If you can't get written confirmation of coverage for your specific conditions, you haven't bought coverage for those conditions. You've bought a policy that may or may not cover them, to be determined later, under adversarial conditions, by the party that wrote the contract.
That is not insurance. That is optimism with a payment schedule.
What to Ask Before You Buy
Copy these into an email or have them ready on a call:
- Does this policy cover pre-existing conditions? If so, please identify the specific policy section and page number.
- What is the lookback period, and what events within that period would trigger a pre-existing condition exclusion?
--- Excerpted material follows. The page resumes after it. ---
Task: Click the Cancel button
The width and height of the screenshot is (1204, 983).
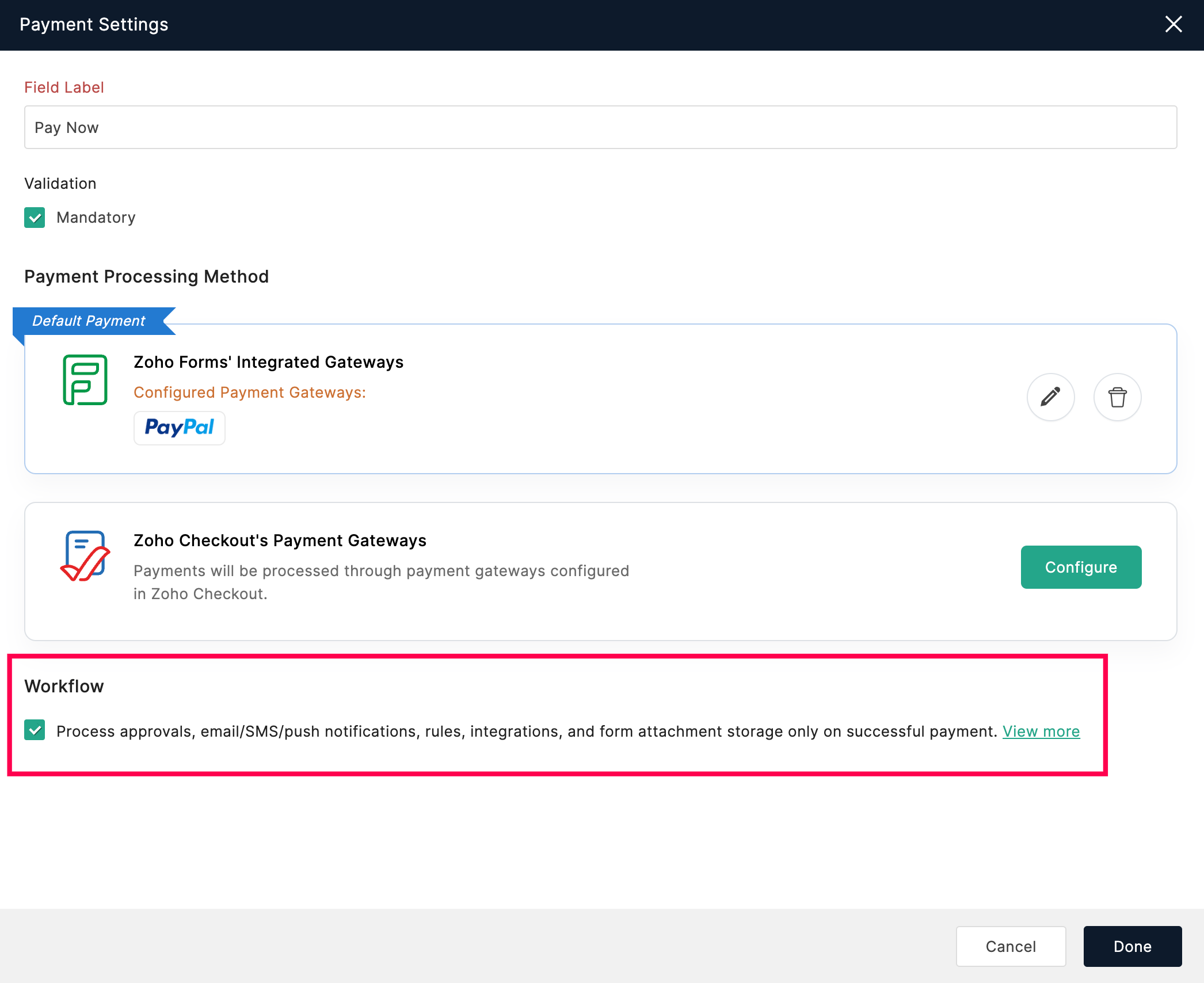Action: [x=1011, y=946]
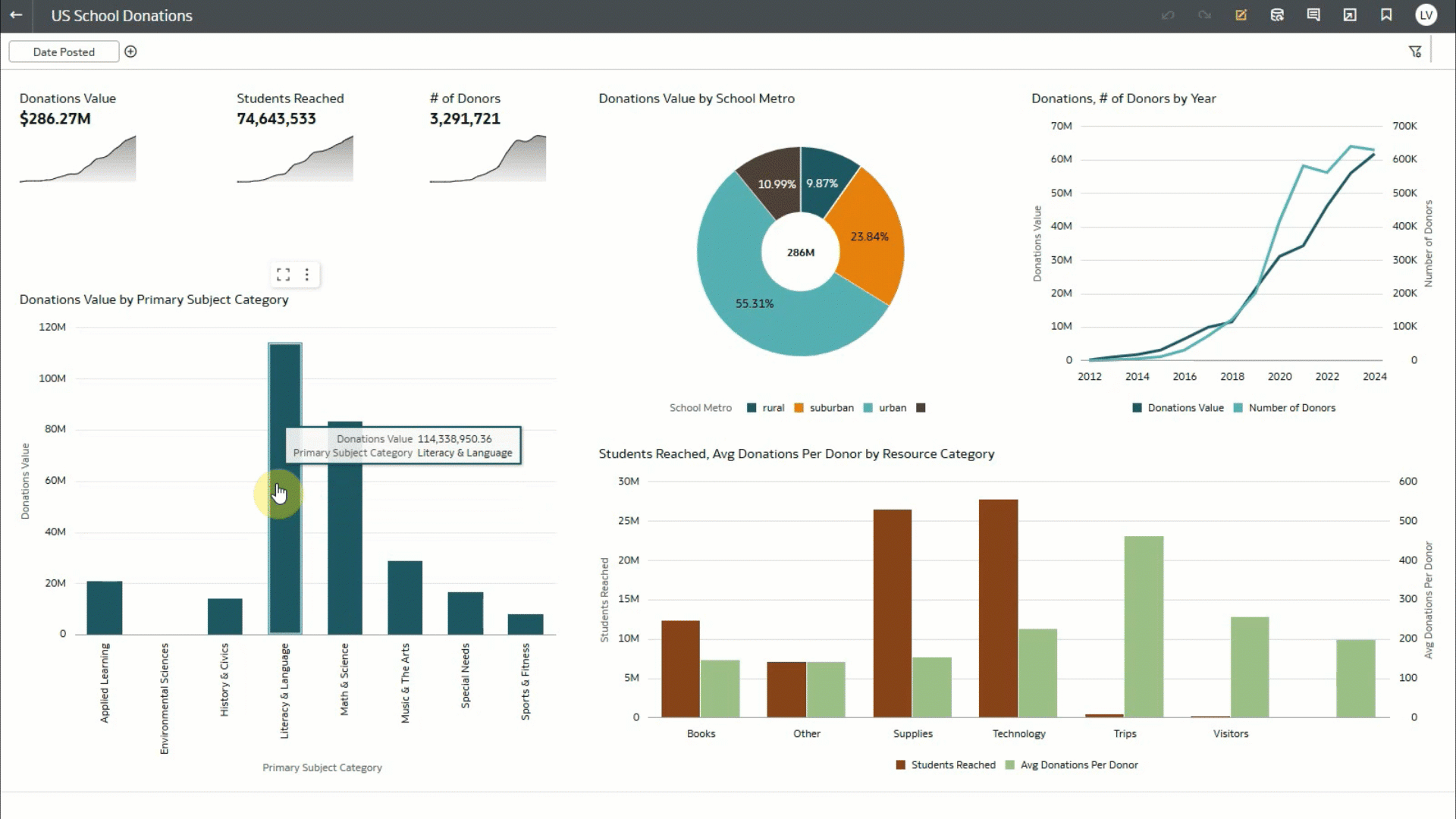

- How does your policy define "stable" or "stability"? Does a dosage change to an existing medication break the stability requirement?
- If I have a pre-existing condition that meets your stability requirement, what documentation will you require if I file a claim related to that condition?
- If I disclose a condition at application, will you provide written confirmation that it is covered or explicitly excluded under this policy?
An insurer that can't answer questions 1 through 3 in plain language is telling you something important. An insurer that won't put answers in writing is telling you something even more important.
Bottom Line
The absence of medical questions on an insurance application is not good news. It means the evaluation has been deferred — to the moment you need coverage most, under circumstances least favorable to you.
For travelers with clean, simple medical histories: read the exclusions, find the stability definition, map your history against the lookback period, and get written answers to the questions above.
For travelers with any meaningful medical history: stop trying to find a cheap policy you can live with and start shopping for a comprehensive health plan that underwrites at application. The premium difference is real. So is the alternative.
David got his policy in four minutes. His denial took considerably longer.
Don't buy coverage you haven't tested in your head. Understanding your exclusions is risk management. Buying a policy and hoping is not.